Talking about the next round of the World Rally Championship, the Ypres Rally, Ogier admitted he knew nothing of the stages. He just wondered if it was the same story for everybody.
“On the stages, we are obviously not allowed to go there,” he said. “I hope it was the same for everybody, by the way.”
Asked to explain himself, Ogier added: “Well, I don’t know, just that the [Hyundai] team manager [Alain Penasse] is the organizer of the rally, it’s a bit weird.
“Anyway, I don’t want to start this debate. We are going to prepare as much as we can with the tools we have in hand and see what we can do.”
Penasse offered an impassive response to Ogier’s words, telling DirtFish: “Everybody knows my job and my relationship with Ypres, so it was not something we consider as news.”
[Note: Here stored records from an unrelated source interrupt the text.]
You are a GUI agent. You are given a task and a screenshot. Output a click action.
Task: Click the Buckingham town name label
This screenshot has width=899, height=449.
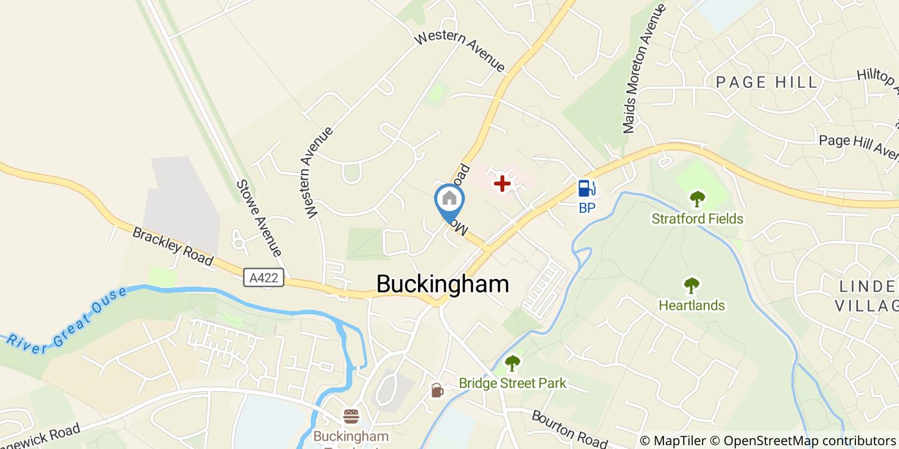[442, 284]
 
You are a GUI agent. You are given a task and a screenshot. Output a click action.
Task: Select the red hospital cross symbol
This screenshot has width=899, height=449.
[502, 184]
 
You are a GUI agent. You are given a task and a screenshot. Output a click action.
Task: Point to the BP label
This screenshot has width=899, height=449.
[587, 207]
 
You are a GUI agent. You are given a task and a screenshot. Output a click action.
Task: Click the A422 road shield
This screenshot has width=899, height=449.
[264, 278]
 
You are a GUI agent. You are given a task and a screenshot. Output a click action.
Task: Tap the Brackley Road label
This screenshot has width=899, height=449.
[172, 246]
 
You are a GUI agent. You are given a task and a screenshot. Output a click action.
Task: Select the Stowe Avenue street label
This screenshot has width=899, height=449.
[259, 217]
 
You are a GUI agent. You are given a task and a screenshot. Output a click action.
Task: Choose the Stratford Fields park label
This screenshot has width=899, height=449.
[697, 219]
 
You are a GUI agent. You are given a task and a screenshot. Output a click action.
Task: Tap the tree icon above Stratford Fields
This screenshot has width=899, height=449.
[697, 198]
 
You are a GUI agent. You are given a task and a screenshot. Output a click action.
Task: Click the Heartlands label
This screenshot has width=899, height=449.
[692, 305]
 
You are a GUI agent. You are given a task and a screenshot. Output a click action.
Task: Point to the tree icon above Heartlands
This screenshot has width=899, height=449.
[692, 285]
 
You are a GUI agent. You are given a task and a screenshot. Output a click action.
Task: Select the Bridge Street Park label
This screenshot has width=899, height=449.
[512, 384]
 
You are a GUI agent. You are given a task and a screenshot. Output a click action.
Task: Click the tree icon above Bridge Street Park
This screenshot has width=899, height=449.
[512, 364]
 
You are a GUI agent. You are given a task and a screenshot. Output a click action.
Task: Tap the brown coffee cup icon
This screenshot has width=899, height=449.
[437, 390]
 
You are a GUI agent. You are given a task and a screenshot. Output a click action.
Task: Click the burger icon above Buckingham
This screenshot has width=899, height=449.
[351, 416]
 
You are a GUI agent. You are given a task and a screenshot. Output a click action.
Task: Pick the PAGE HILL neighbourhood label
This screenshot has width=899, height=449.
[767, 82]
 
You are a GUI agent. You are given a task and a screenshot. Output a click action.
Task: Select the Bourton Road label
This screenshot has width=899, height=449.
[569, 429]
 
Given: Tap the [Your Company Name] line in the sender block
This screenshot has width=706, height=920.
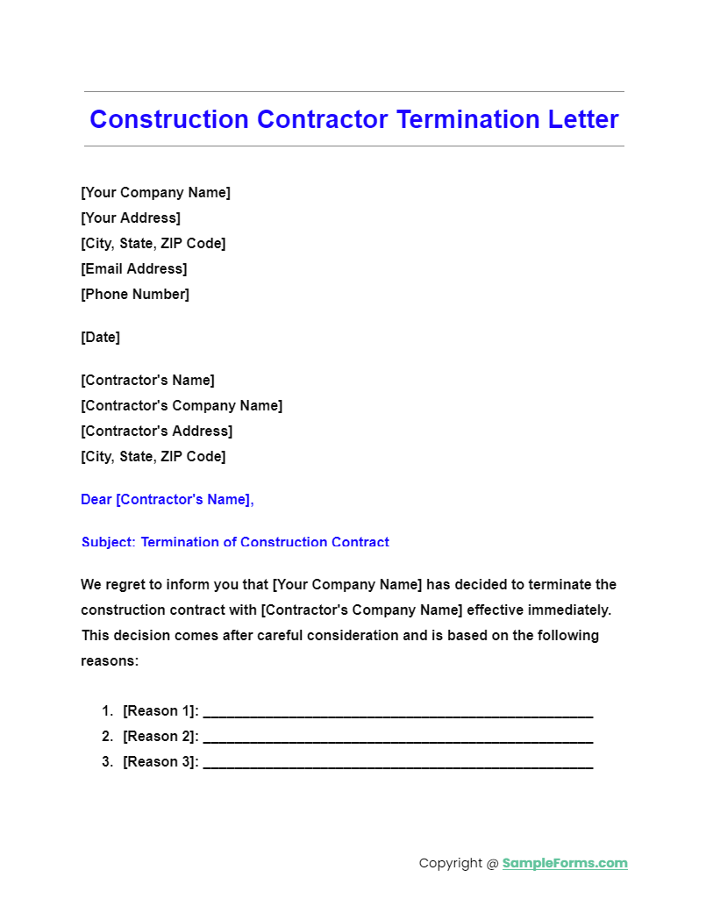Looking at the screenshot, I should tap(155, 193).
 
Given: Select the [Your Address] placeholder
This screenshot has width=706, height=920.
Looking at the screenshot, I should tap(131, 218).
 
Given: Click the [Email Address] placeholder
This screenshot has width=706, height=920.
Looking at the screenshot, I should tap(133, 269).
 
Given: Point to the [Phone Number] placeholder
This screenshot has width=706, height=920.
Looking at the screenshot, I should tap(135, 295).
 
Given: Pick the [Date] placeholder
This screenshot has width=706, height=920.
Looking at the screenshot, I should tap(100, 338).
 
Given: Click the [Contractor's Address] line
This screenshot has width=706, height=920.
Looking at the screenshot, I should tap(156, 431).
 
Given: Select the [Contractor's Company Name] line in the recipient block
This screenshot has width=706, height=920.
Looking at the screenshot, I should tap(182, 406).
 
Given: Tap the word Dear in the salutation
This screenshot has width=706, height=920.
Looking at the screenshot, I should tap(96, 500).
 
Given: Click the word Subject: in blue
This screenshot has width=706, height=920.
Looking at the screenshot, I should tap(109, 542).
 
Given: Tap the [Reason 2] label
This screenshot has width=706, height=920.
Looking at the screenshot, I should tap(160, 737).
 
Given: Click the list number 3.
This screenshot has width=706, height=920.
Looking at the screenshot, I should tap(107, 762).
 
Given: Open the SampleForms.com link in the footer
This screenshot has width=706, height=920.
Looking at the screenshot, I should tap(565, 863).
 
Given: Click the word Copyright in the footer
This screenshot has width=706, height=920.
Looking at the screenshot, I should tap(450, 863).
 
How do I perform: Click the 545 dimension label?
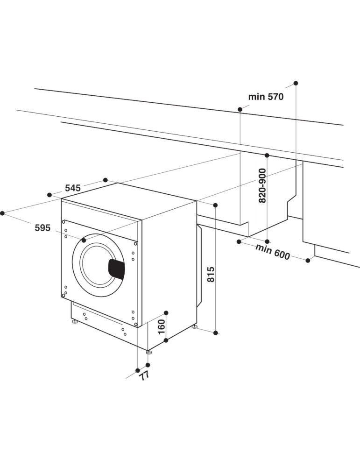73,188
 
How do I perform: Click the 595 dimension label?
42,228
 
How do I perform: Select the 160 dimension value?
162,327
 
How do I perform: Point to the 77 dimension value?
144,375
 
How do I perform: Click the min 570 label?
266,97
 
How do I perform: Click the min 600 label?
273,251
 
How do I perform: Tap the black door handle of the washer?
117,269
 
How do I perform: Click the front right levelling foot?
148,351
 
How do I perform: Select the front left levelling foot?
74,322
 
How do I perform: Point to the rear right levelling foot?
194,326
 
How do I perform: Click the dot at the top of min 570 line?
296,83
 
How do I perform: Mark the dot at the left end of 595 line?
2,213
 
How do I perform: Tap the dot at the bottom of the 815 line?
216,333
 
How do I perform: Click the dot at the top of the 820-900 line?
267,155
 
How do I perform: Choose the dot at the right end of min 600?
308,261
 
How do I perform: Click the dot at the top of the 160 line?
166,312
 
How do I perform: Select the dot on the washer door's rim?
84,240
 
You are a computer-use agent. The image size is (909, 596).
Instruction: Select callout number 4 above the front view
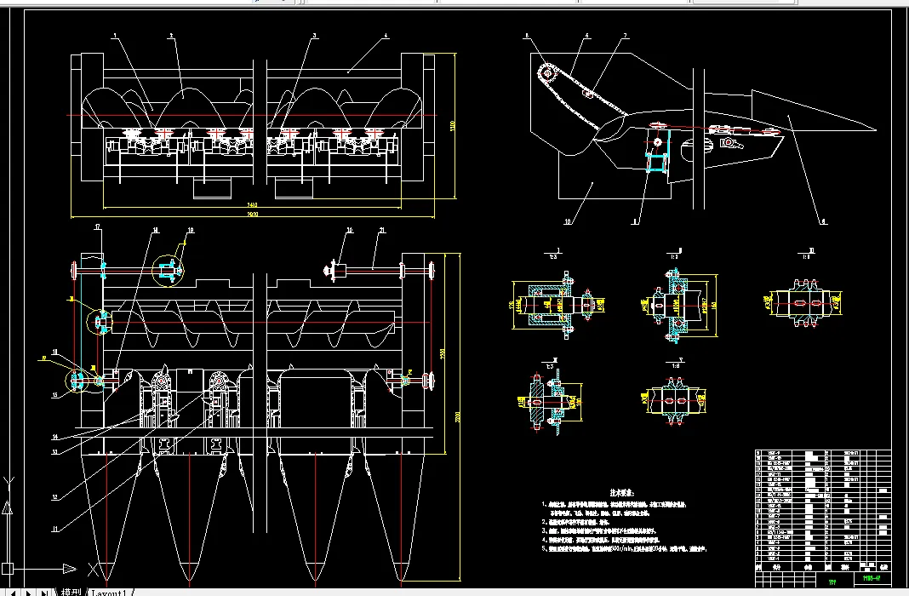[x=386, y=37]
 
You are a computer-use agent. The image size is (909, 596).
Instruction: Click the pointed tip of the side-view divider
[x=874, y=129]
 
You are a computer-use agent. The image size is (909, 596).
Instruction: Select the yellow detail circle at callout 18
[x=167, y=271]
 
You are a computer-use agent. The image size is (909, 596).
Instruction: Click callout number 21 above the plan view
[x=383, y=231]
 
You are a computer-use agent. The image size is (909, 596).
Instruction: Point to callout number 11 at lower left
[x=55, y=529]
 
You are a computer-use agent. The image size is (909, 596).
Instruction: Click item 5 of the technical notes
[x=630, y=549]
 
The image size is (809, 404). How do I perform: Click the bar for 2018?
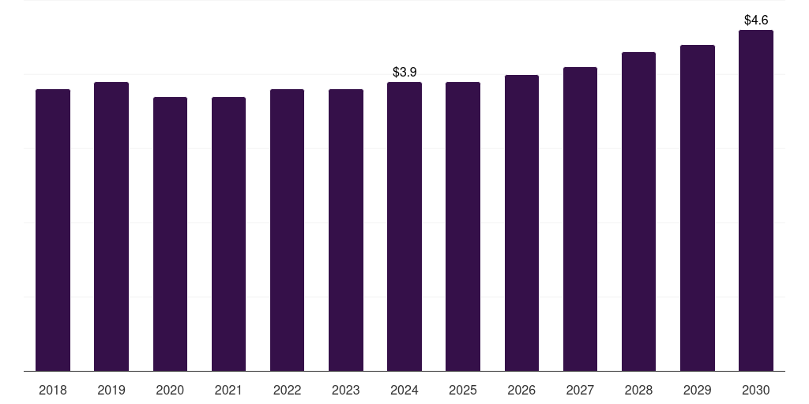[53, 230]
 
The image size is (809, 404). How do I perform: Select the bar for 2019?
[111, 226]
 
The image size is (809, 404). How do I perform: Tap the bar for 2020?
[170, 234]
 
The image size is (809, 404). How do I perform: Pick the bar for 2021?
[228, 234]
One thing Penasse has been clear about is the fact that he won’t work on the roads to stop the cars from cutting corners. Several rallies have put in, so called, anti-cutting devices in an effort to keep the cars on the road. That won’t happen in Ypres.
“Can you imagine if we started to put in these things on the insides of the corners then it would be a titanic amount of work – there are so many corners,” Penasse said. “And the character of this event is not like this.
“We don’t want to start to put obstacles on [side of] the road. What happens if somebody hits one and it then hits a spectator?”
Asked if this would hand an advantage to Toyota’s championship leader Elfyn Evans, Penasse replied: “It will be November and the farmers will be moving around in the fields, the roads are never clean at this time of the year.
“Then we have the zero cars going through first; OK maybe it will be less dirty for car number one than the fifth car on the road, but it won’t be clean for the first [car].”
Ypres Rally runs from November 19-22.